▸ **Records to use**
+ + + +
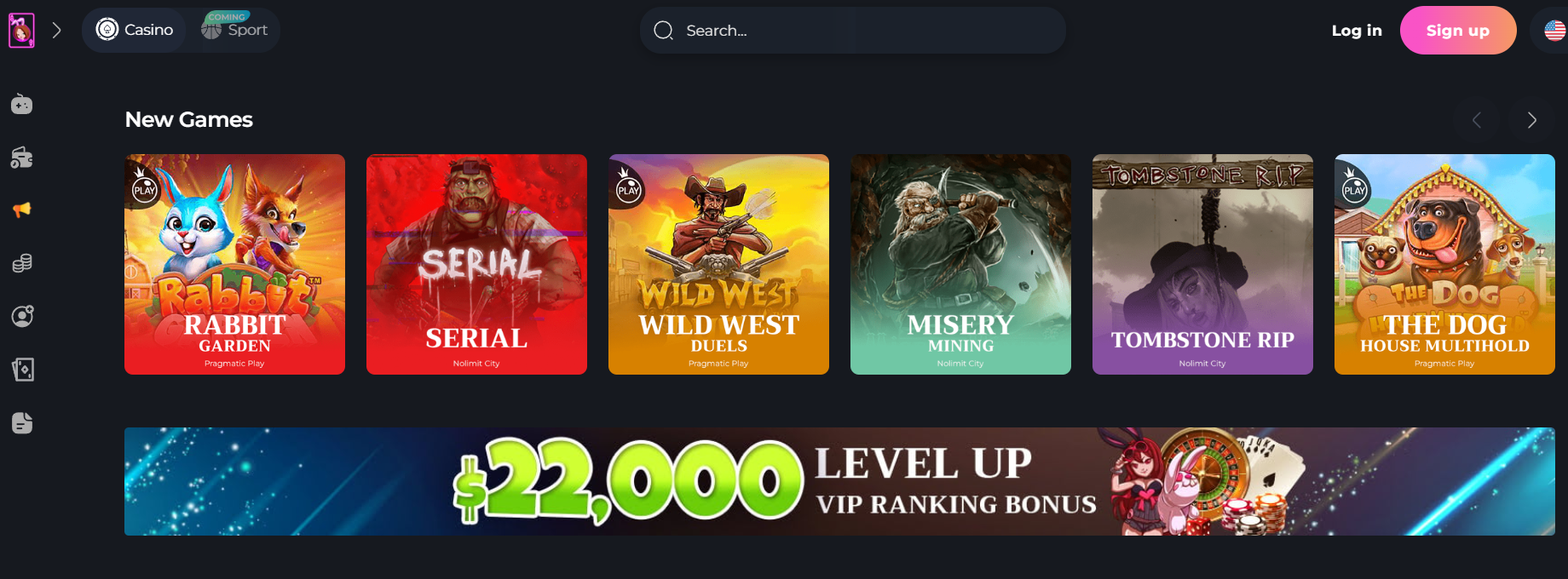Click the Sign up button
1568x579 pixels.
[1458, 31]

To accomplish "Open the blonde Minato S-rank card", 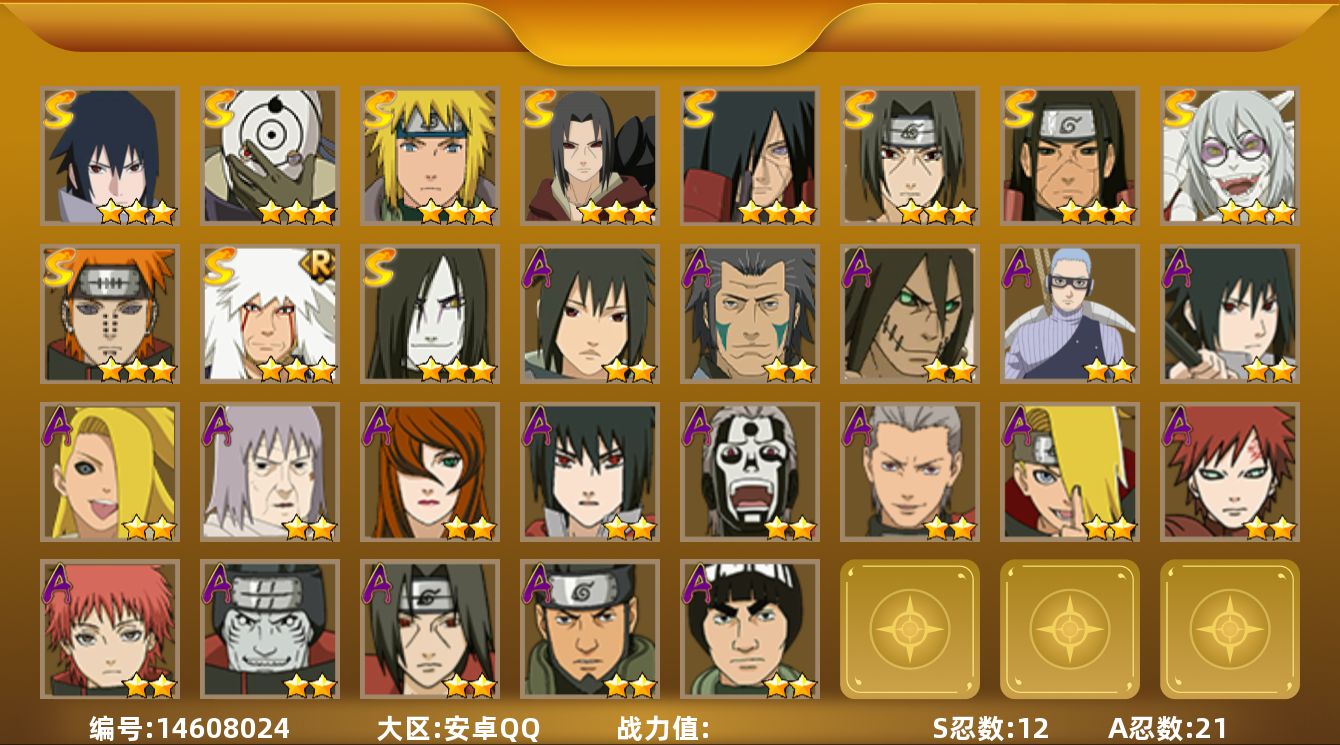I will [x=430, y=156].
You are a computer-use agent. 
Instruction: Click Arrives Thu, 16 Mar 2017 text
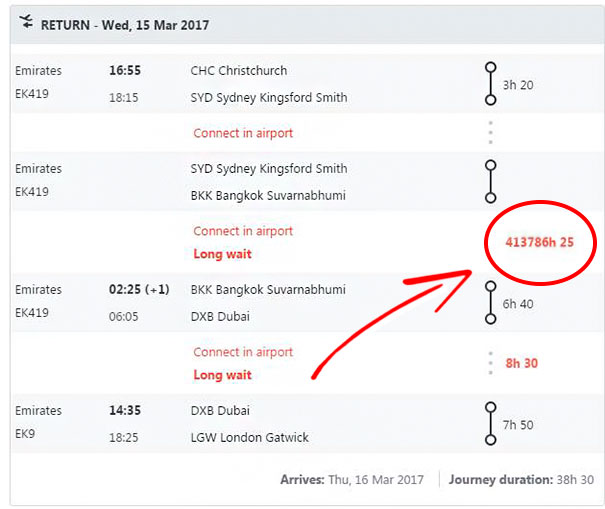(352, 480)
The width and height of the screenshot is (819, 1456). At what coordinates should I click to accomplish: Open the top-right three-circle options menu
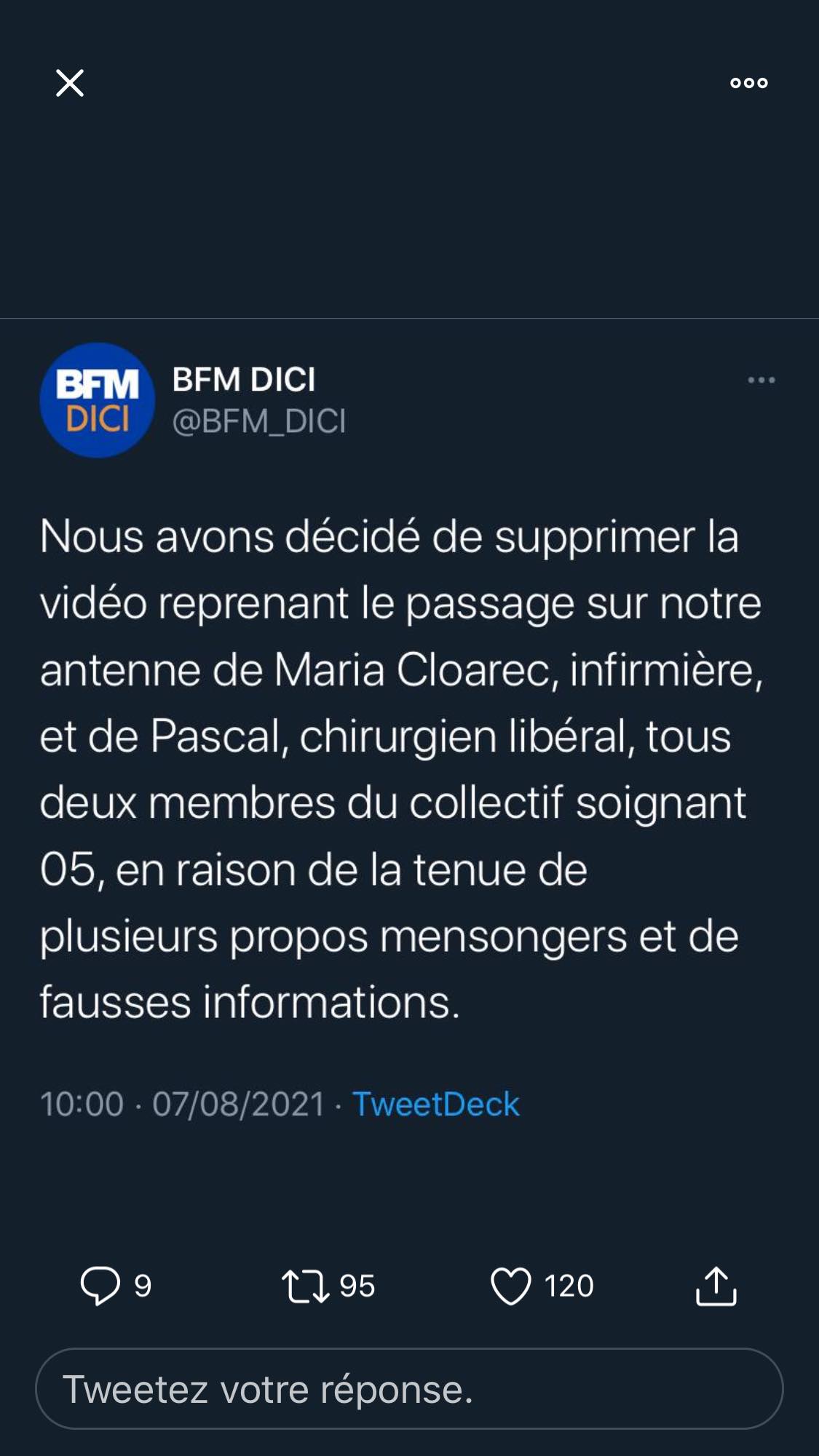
+ + + +
▸ **Work instructions**
A word-for-word copy of the lines from the one containing "You are a computer-use agent." through the last line of the records is what is wanted, without pictures and without any other line.

▸ **Written answer**
You are a computer-use agent. 
Instruction: Click Arrives Thu, 16 Mar 2017 text
(352, 480)
The width and height of the screenshot is (819, 1456). At what coordinates should I click to accomplish: Open the top-right three-circle options menu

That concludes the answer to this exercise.